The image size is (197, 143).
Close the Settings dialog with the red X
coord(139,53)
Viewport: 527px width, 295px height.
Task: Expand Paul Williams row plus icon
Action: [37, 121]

▶ [Exercise prompt]: What is wanted is every line above, written out exactly.

▶ [Answer space]:
The image size is (197, 143).
Close the Settings dialog with the red X
coord(139,53)
Viewport: 527px width, 295px height.
Task: Expand Paul Williams row plus icon
Action: [37, 121]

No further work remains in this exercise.